Limitations Worth Noting
While I’m Sorry for My Loss is a tour de force in many ways, its ambition occasionally comes at a cost:
- Information Overload: The breadth of topics—from legal codes to grief rituals—can occasionally overwhelm readers, particularly those new to reproductive justice discourse.
- Sparse Global Perspective: Though the U.S. is the focus, a brief comparative lens (e.g., reproductive rights in Scandinavia or Latin America) might have enriched the argument.
- Minimal Focus on Partners: As acknowledged by the authors, the exclusion of non-pregnant partners’ experiences limits the book’s emotional and relational scope, though it remains justified given the tight thematic focus.
Companion Titles and Recommended Reads
This book sits comfortably among contemporary feminist nonfiction and health journalism.
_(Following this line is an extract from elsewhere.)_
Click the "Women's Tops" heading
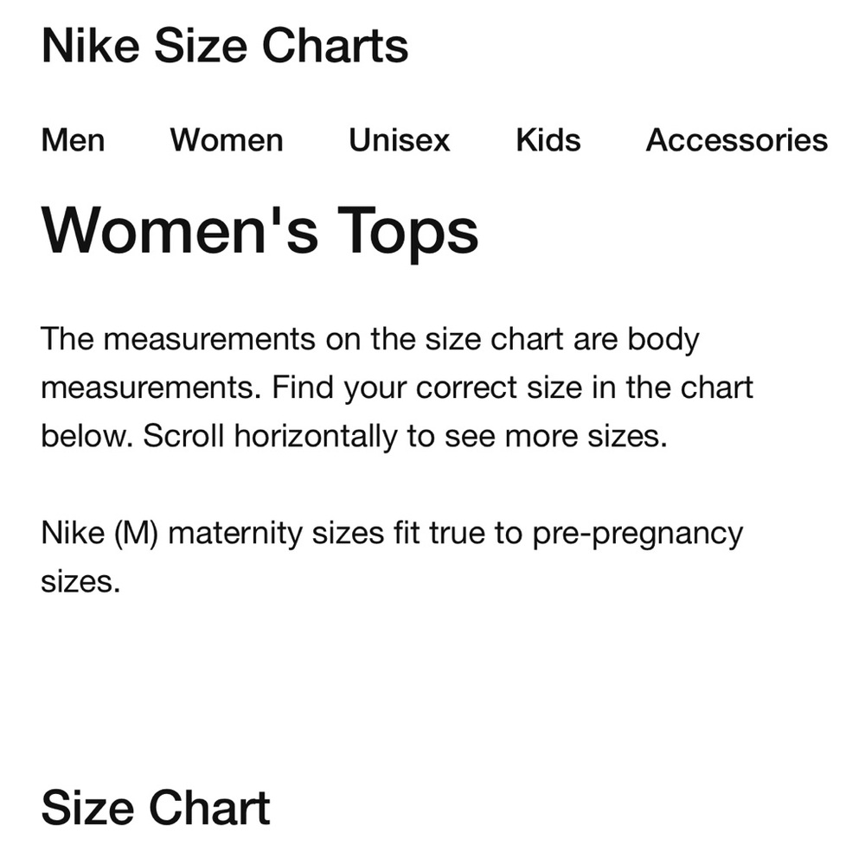 [x=260, y=230]
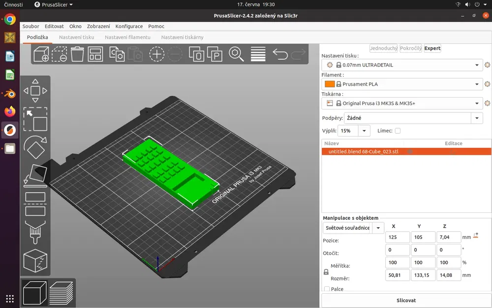492x308 pixels.
Task: Click the Arrange objects icon
Action: click(x=95, y=54)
Readers of the following will find I’m Sorry for My Loss equally impactful:
- The Turnaway Study by Diana Greene Foster
- Reproductive Justice by Loretta J. Ross and Rickie Solinger
- Good Talk by Mira Jacob (for its candid narrative style)
- Motherhood by Sheila Heti (for its emotional honesty)
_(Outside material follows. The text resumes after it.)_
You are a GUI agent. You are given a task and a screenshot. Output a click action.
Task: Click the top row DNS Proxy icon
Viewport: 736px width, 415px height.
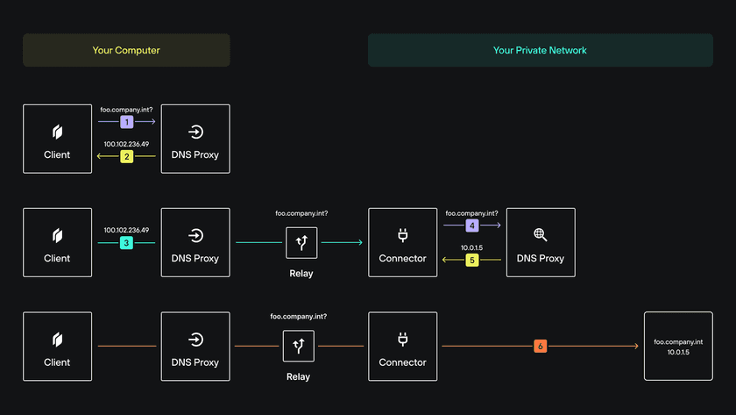pos(195,132)

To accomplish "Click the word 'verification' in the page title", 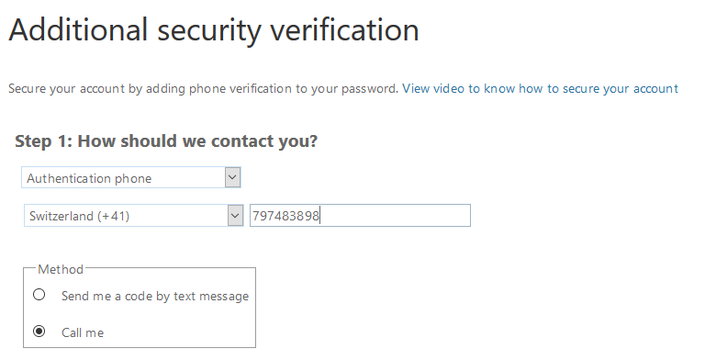I will tap(344, 29).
Emotional Intelligence as Advocacy
What sets this book apart is its deep respect for grief—not as a condition to be cured or hidden, but as a legitimate, complex emotional state shaped by social, medical, and political neglect. Little and Long argue that our current systems deny people the right to mourn, to heal, and to feel heard. In its place, they offer a vision of compassionate care rooted in choice, recognition, and community.
The authors also take care to critique the false binary of “good abortions” vs. “bad abortions,” exposing how even progressive frameworks often fail to account for the full range of reproductive experiences. A termination for medical reasons, a joyful abortion, a painful miscarriage, and an unexpected stillbirth are all part of a continuum—not mutually exclusive categories.
Final Thoughts: A Voice for the Voiceless
I’m Sorry for My Loss is not a comfort read, nor does it pretend to be. It is bracing, sorrowful, often enraging—but never gratuitous. The book does what few others dare: it says the quiet parts out loud. It gives language to pain and politics to grief.
At a time when so many are being stripped of their reproductive autonomy, this book reminds us that storytelling is a form of resistance. That honesty, however uncomfortable, is more healing than silence. And that loss—when acknowledged and honored—can be a powerful catalyst for change.